INFO:root:Epoch[24] Validation-accuracy=0.959500
INFO:root:Epoch[25] Batch [2]   Speed: 1280312.58 samples/sec   accuracy=0.964833
INFO:root:Epoch[25] Batch [4]   Speed: 640161.17 samples/sec    accuracy=0.964200
INFO:root:Epoch[25] Train-accuracy=0.960800
INFO:root:Epoch[25] Time cost=0.094
INFO:root:Epoch[25] Validation-accuracy=0.932800
INFO:root:Epoch[26] Batch [2]   Speed: 640151.40 samples/sec    accuracy=0.880433
INFO:root:Epoch[26] Batch [4]   Speed: 640151.40 samples/sec    accuracy=0.605650
INFO:root:Epoch[26] Train-accuracy=0.626700
INFO:root:Epoch[26] Time cost=0.078
INFO:root:Epoch[26] Validation-accuracy=0.699800
INFO:root:Epoch[27] Batch [2]   Speed: 639741.32 samples/sec    accuracy=0.795633
INFO:root:Epoch[27] Batch [4]   Speed: 640146.52 samples/sec    accuracy=0.940700
...

here we could found that epoch 26 drops significantly.

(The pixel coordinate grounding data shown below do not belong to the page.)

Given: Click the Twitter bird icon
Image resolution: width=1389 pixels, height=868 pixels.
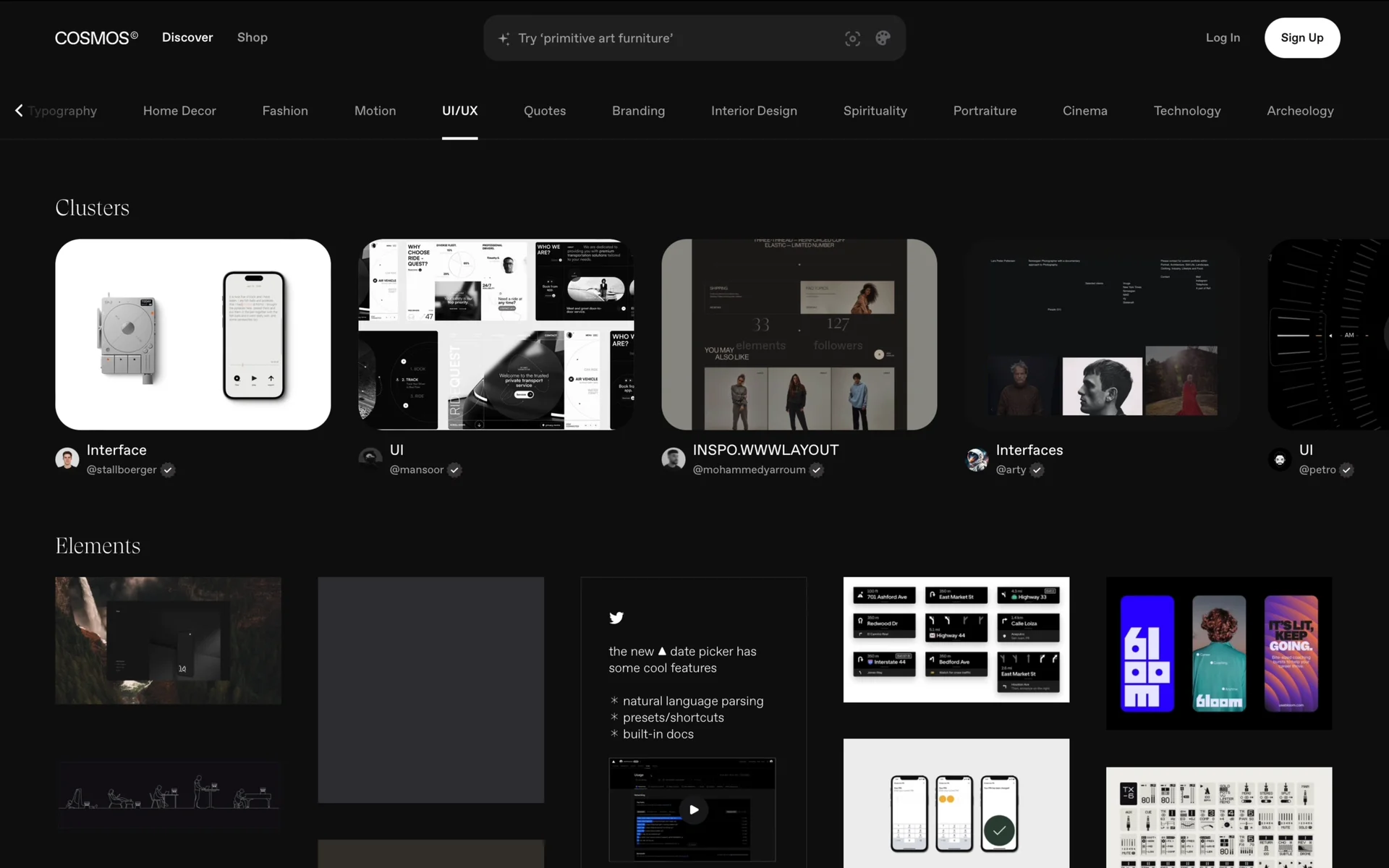Looking at the screenshot, I should click(x=616, y=618).
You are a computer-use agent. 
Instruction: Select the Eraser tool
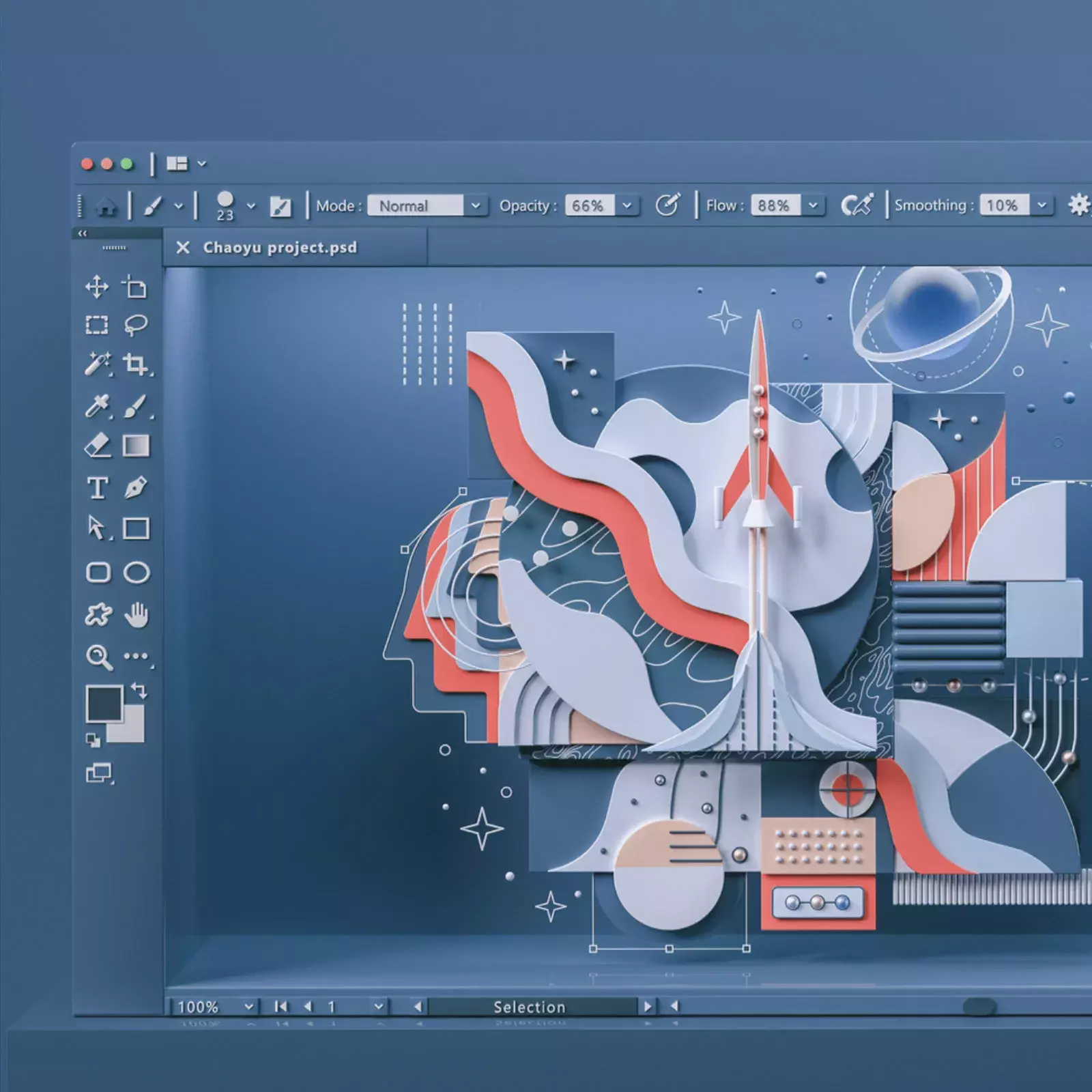pyautogui.click(x=97, y=444)
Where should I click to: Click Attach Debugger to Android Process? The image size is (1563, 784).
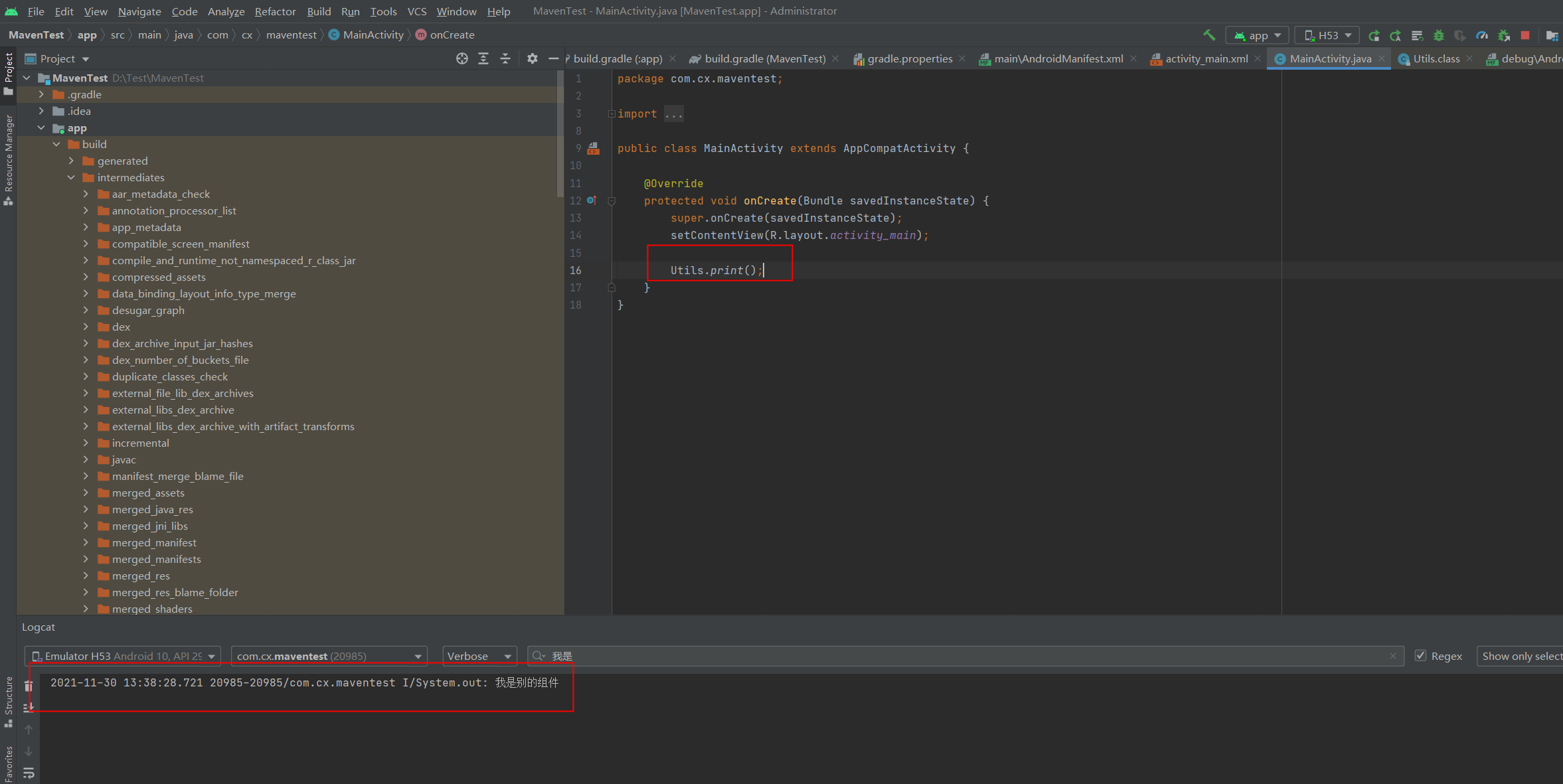coord(1503,35)
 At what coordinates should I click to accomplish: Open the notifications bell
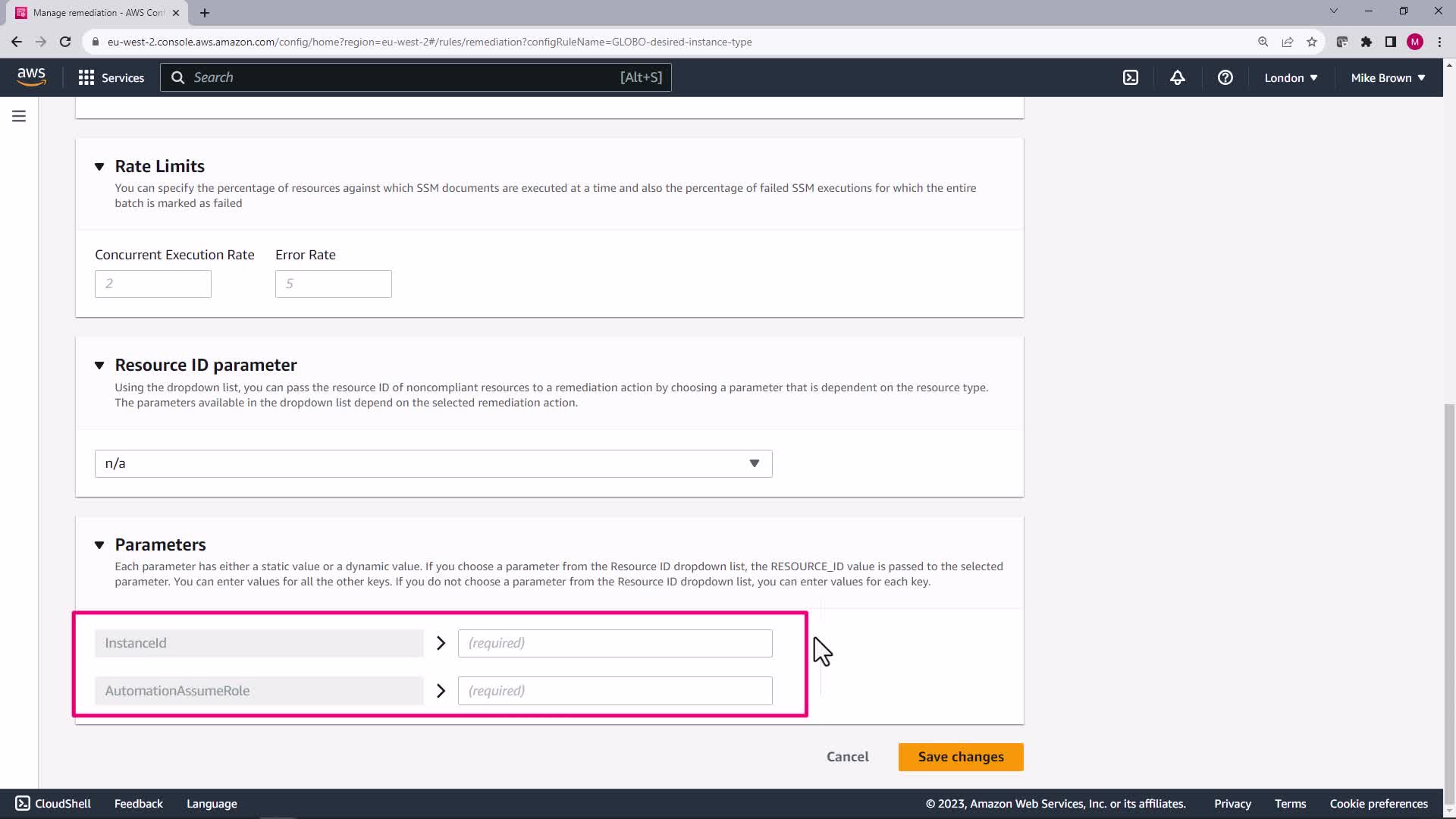1177,77
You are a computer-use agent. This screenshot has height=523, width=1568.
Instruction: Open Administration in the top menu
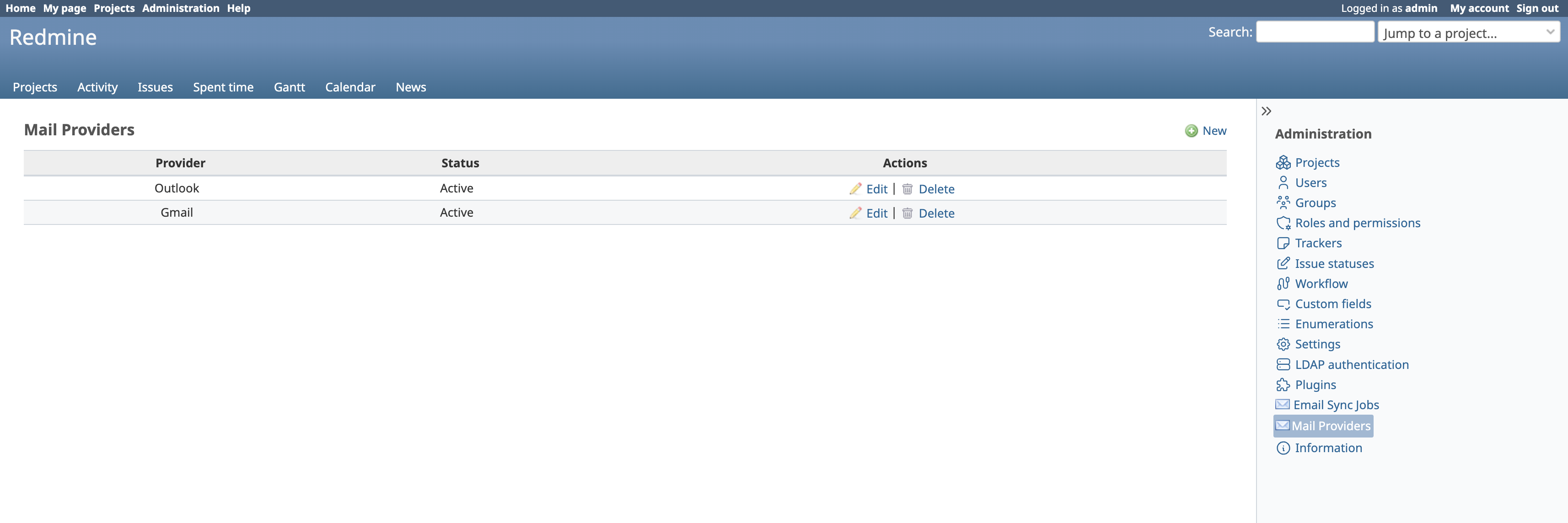(x=180, y=8)
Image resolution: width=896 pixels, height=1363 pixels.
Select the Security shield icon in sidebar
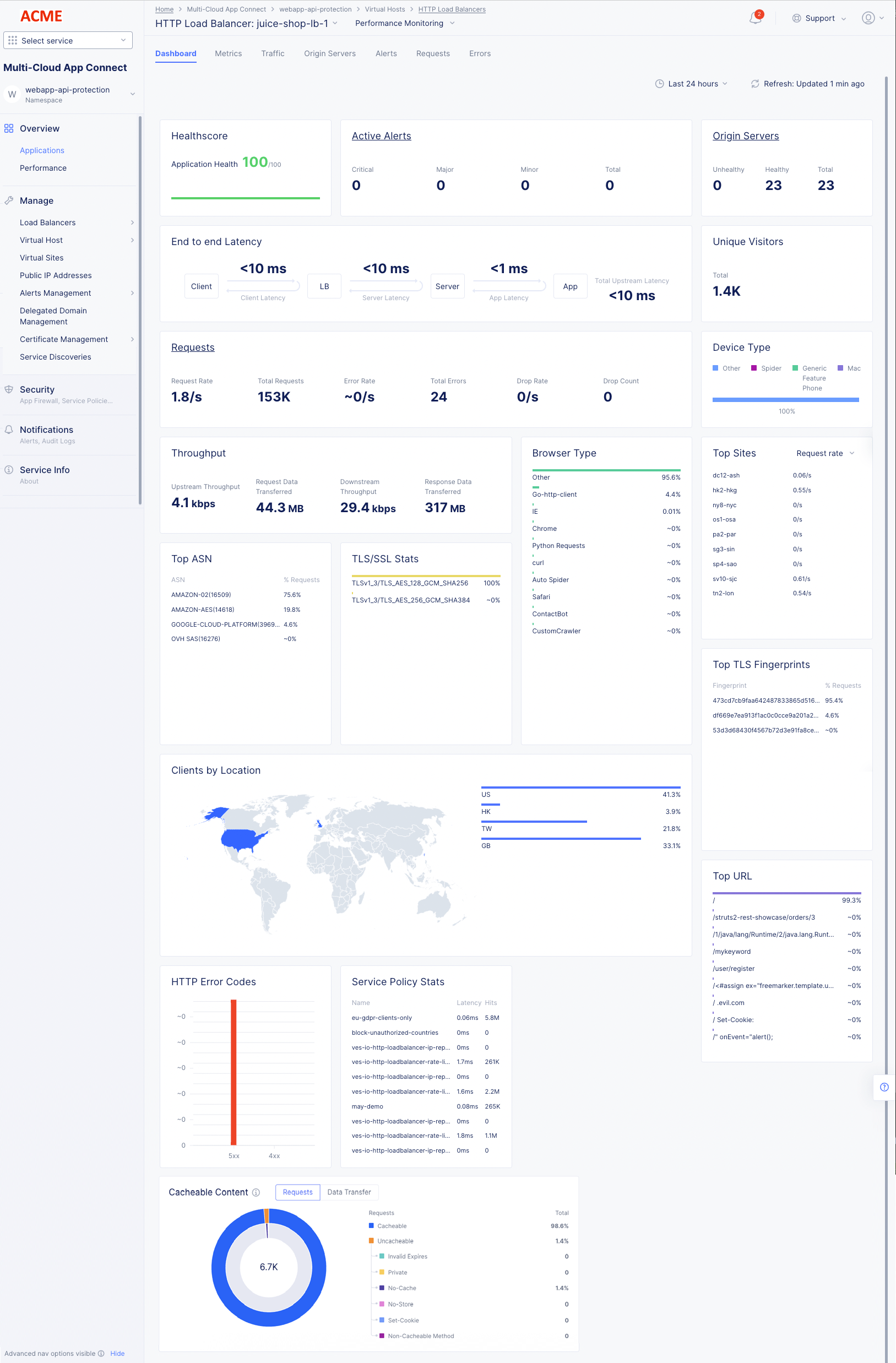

The nadam optimizer comes with some parameters that might need tweaking for better results:

    beta1 : float, optional
        Exponential decay rate for the first moment estimates.
    beta2 : float, optional
        Exponential decay rate for the second moment estimates.
    epsilon : float, optional
        Small value to avoid division by 0.
    schedule_decay : float, optional
        Exponential decay rate for the momentum schedule

Default values:

learning_rate=0.001, beta1=0.9, beta2=0.999, epsilon=1e-8, schedule_decay=0.004

Learning rate seems ignored in the update step function, as it should, so you can ignore it too.